▸ **Tarefa proposta 1**: Segundo o texto sobre a cessão da Escola Municipal Faria, em que horário a cessionária poderá usar as dependências da escola?
▸ **Tarefa proposta 2**: Dê continuidade ao texto sobre a cessão da Escola Municipal Faria, começando logo após a última frase apresentada.

▸ **Texto fornecido**:
--- --- ---
As duas sessões extraordinárias foram convocadas exclusivamente para aprovar o projeto, sem tempo para análise detalhada, sem parecer educacional e sem qualquer audiência pública.

Segundo relatos de vereadores, o projeto chegou pronto para votação e foi aprovado de forma relâmpago, num procedimento visto por muitos como mera formalidade para legitimar um ato já decidido dentro do Executivo.


A forma como a matéria foi conduzida — duas sessões extraordinárias no mesmo dia — é apontada como indício de simulação de tramitação legislativa e tentativa de evitar questionamentos populares.


Moradores, professores e líderes comunitários expressaram indignação nas redes sociais, classificando a manobra como “o maior escândalo político da gestão”.


O que o projeto estabelece (fatos do próprio texto)

  • Objeto: cessão de uso de salas de aula e dependências da Escola Municipal Faria (inclui secretaria, sanitários, laboratório de informática, sala de professores e área de convivência).
  • Beneficiária: UNISMA – Faculdade São Miguel do Araguaia Ltda. (pessoa jurídica de direito privado).
  • Regime: gratuito e “precário”, mas por prazo de 10 anos, prorrogável por mais 10.
  • Horário: 18h às 23h (uso noturno).
  • Encargos: manutenção/limpeza pela cessionária; publicação do termo no DOM; previsão de fiscalização; hipóteses de retomada do imóvel; e cláusulas de responsabilidade por danos.
  • Tramitação: mensagem ao Presidente da Câmara pedindo “regime de urgência” e registro de que as duas sessões foram realizadas no mesmo dia.


Onde estão as fragilidades e irregularidades (com fundamentação)


1) Conflito de interesses e favorecimento familiar (nepotismo material)


  • Se confirmado que sócio da UNISMA é irmão do prefeito, há benefício direto a parente em ato de gestão patrimonial.
  • Base jurídica:
    • CF/88, art. 37, caput (legalidade, impessoalidade, moralidade e finalidade pública).
    • Lei 14.230/2021 (nova LIA) – arts. 9, 10 e 11: enriquecimento ilícito, dano ao erário e ofensa a princípios (mesmo sem dano quantificável).
    • Súmula Vinculante 13 (STF) não trata de contratos/cessões, mas a jurisprudência vem rechaçando nepotismo “material” quando o ato favorece parente por meio de ajustes com o Poder Público, afrontando impessoalidade/moralidade.

  • Tese: mesmo sendo “gratuita”, a cessão agrega valor econômico (uso exclusivo de escola equipada por até 20 anos), logo há vantagem indevida e quebra de isonomia.

2) Desvio de finalidade na política educacional


  • A Escola Municipal Faria é bem afetado à educação básica. Ceder uso exclusivo noturno a uma IES privada transforma a escola em campus noturno particular.
--- --- ---
▸ **Listagem de registros**:
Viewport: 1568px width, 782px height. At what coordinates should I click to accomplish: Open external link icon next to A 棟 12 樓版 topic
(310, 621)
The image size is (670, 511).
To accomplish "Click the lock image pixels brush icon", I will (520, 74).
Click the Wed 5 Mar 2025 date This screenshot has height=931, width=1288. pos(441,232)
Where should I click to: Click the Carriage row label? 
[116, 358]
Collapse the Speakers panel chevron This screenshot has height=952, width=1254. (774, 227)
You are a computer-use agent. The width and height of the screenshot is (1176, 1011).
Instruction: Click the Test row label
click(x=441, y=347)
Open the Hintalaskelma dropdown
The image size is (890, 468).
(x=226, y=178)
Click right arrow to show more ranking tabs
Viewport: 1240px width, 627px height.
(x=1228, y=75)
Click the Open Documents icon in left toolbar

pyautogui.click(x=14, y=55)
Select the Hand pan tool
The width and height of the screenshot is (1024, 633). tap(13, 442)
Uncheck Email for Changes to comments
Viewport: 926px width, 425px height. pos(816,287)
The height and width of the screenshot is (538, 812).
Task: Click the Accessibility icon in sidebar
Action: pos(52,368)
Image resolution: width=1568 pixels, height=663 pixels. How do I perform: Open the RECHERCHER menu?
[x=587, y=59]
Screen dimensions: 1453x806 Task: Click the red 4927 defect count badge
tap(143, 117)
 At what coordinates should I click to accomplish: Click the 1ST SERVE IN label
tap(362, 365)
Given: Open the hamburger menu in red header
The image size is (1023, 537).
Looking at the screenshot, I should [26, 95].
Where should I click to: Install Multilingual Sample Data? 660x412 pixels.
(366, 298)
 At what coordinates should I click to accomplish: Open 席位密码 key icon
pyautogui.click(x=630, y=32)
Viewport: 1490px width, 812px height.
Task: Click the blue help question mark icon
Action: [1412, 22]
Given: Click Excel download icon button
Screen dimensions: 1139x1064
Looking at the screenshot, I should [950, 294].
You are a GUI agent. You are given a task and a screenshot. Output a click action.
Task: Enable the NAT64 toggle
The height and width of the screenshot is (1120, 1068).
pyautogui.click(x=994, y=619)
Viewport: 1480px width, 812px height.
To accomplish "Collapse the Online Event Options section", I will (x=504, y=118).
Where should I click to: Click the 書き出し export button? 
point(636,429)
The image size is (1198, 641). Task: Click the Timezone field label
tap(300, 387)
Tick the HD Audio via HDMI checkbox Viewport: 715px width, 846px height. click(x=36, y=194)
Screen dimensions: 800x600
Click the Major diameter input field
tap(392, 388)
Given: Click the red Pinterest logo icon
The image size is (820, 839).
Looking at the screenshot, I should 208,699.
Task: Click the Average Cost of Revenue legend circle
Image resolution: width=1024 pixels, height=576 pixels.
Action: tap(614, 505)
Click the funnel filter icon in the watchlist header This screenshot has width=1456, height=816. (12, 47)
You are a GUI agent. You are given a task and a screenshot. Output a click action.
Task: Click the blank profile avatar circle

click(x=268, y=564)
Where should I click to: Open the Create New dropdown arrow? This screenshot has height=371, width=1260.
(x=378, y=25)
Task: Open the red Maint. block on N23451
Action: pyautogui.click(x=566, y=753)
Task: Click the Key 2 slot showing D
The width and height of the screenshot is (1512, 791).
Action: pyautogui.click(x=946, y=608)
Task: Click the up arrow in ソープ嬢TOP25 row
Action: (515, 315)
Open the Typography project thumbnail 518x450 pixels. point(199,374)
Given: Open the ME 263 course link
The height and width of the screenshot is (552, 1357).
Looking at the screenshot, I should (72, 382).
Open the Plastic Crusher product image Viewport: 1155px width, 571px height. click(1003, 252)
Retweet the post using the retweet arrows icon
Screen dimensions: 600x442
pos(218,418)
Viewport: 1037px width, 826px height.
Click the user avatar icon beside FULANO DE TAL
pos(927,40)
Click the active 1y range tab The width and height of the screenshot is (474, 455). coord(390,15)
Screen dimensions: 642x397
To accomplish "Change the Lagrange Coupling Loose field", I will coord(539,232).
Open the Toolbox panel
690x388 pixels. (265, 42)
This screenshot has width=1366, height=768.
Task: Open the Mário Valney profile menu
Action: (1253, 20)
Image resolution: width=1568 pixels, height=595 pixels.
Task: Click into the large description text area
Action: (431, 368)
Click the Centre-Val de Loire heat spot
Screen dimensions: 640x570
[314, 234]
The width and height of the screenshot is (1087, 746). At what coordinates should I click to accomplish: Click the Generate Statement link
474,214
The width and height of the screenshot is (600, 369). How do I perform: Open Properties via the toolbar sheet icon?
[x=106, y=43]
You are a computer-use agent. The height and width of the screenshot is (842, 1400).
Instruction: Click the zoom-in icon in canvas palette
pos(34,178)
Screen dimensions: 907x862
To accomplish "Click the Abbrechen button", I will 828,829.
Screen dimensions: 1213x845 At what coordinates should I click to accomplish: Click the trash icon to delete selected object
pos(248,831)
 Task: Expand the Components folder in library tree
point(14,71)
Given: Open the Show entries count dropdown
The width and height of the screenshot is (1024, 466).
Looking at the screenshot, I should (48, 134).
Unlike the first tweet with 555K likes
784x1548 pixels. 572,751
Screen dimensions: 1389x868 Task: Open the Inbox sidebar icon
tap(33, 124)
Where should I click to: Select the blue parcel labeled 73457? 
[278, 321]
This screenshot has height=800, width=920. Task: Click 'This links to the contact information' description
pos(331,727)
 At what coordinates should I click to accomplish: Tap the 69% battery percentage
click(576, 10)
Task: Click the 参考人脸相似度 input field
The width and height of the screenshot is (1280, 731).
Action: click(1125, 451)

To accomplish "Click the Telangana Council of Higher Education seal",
--- --- ---
▸ **Resposta final 1**: Das 18h às 23h, em uso noturno.

▸ **Resposta final 2**:
  • Base:
    • CF/88, art. 205 e 206 (finalidade pública da educação).
    • LDB (Lei 9.394/96) – dever de garantir padrões mínimos de qualidade e prioridade da rede pública; cessões que comprometam governança, segurança, limpeza, equipamentos, logística podem deteriorar o serviço público principal.

  • Provas úteis: laudos/pareceres da Secretaria de Educação e do Conselho Municipal de Educação (se inexistentes, grave vício).
  • Tese: sem estudo técnico educacional demonstrando inexistência de prejuízo e vantagens concretas à rede, há vício de finalidade.

3) “Gratuidade” por 10 + 10 anos = Renúncia de exploração patrimonial sem justificativa econômica

  • A Administração abre mão de explorar economicamente um ativo valioso (salas, laboratórios, mobiliário, segurança, limpeza compartilhada) por até 20 anos.
  • Base:
    • CF/88, art. 70 (dever de boa gestão do patrimônio público).
    • Lei de Responsabilidade Fiscal (art. 14) – ainda que o dispositivo trate de renúncia de receita tributária, a boa prática e a jurisprudência dos Tribunais de Contas exigem estimativa de valor econômico do benefício e justificativa de interesse público predominante.

  • Tese: sem avaliação patrimonial/valoração do uso e contrapartidas proporcionais, há lesão ao erário por vantagem gratuita desarrazoada.

4) Ausência de procedimento isonômico (falta de chamamento público)

  • A escolha foi direta para uma IES específica.
  • Base:
    • Lei 14.133/2021, art. 5º – princípios: isonomia, seleção da proposta mais vantajosa, planejamento e transparência.
    • Em cessões de uso de bens públicos, quando houver escassez do bem e vantagem econômica envolvida, os Tribunais de Contas exigem procedimento público de seleção (ex.: chamamento/concurso de projetos), ainda que gratuito, para evitar direcionamento.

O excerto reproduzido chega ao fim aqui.